Ejercicio propuesto 1: Convierte todas las líneas de los registros en una lista JSON de cadenas, una cadena por línea y sin incluir las líneas en blanco.

------------------------

Es llamativo el parangón lingüístico que se hace con el conflicto de clases.[77] Parece, en efecto, que se estuviera hablando exactamente de lo mismo, y de hecho tendrían, según la teoría marxista, el mismo origen en la existencia de la propiedad privada. ¿Y si coinciden en el origen, no deberían coincidir por añadidura en las formas de provocar su final? Si algo faltara para terminar de sellar el mentado parangón, Engels imprime una oración determinante: “El hombre es en la familia el burgués; la mujer representa en ella al proletariado”.[78] La operación hegemónica no puede ser más clara: lucha de sexos y lucha de clases tienen origen en lo mismo y deben en consecuencia unirse para acabar con el sistema que reproduce la dominación de las partes subalternas claramente identificadas: mujeres y obreros.

Es importante hacer notar también el mito que se esconde detrás de estas ideas, que no es otro que el del “buen salvaje”, mito trillado que permitió a Tomás Moro componer su Utopía, a Montaigne idealizar al indio americano en Los ensayos, a Rousseau fantasear con su “hombre en estado de naturaleza” (por supuesto, cada uno con sus grandes diferencias), y a la izquierda de nuestros tiempos delirar con el culto al indigenismo. El mito funciona de manera más que sencilla: se construye una antropología de ficción donde las condiciones de existencia son un reflejo de nuestros deseos de un mundo perfecto, se busca a continuación un chivo expiatorio que provocó la “caída”, y se plantean los conductos a través de los cuales es factible volver hacia atrás pero yendo presuntamente para adelante (de ahí que, paradójicamente, se digan “progresistas”). Esos conductos no suelen ser otros que las revoluciones sangrientas —como se hace explícito en el planteo de Montainge, o del propio Engels— cuyo sufrimiento es subsanado por la construcción —o mejor dicho, la devolución— del paraíso a la Tierra. De manera que nos encontramos frente a un mito mesiánico, frente a una secularización del movimiento milenarista bajo el que se colocaron algunos cristianos de los primeros tiempos, cuya convicción indicaba que Cristo traería su reino a la Tierra durante mil años. Así, mediante una transformación repentina, la Tierra se hace paraíso; se regresa al estado previo a la caída, en el caso de los milenaristas, por obra y gracia de Dios; en el caso de los izquierdistas, por obra y gracia de la abolición de la propiedad privada. Es dable notar, pues, el carácter de religión política que entraña el marxismo.

------------------------

Ejercicio propuesto 2: Transcribe del pasaje, sin alterar nada, el fragmento que comienza con "Es llamativo el" y sigue hasta "mujeres y obreros.", ambos incluidos.

Material de origen:
------------------------

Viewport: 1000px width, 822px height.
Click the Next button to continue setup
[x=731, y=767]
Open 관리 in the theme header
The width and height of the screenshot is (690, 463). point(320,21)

------------------------

Solución del ejercicio 1:
[
  "Viewport: 1000px width, 822px height.",
  "Click the Next button to continue setup",
  "[x=731, y=767]",
  "Open 관리 in the theme header",
  "The width and height of the screenshot is (690, 463). point(320,21)"
]

Solución del ejercicio 2:
Es llamativo el parangón lingüístico que se hace con el conflicto de clases.[77] Parece, en efecto, que se estuviera hablando exactamente de lo mismo, y de hecho tendrían, según la teoría marxista, el mismo origen en la existencia de la propiedad privada. ¿Y si coinciden en el origen, no deberían coincidir por añadidura en las formas de provocar su final? Si algo faltara para terminar de sellar el mentado parangón, Engels imprime una oración determinante: “El hombre es en la familia el burgués; la mujer representa en ella al proletariado”.[78] La operación hegemónica no puede ser más clara: lucha de sexos y lucha de clases tienen origen en lo mismo y deben en consecuencia unirse para acabar con el sistema que reproduce la dominación de las partes subalternas claramente identificadas: mujeres y obreros.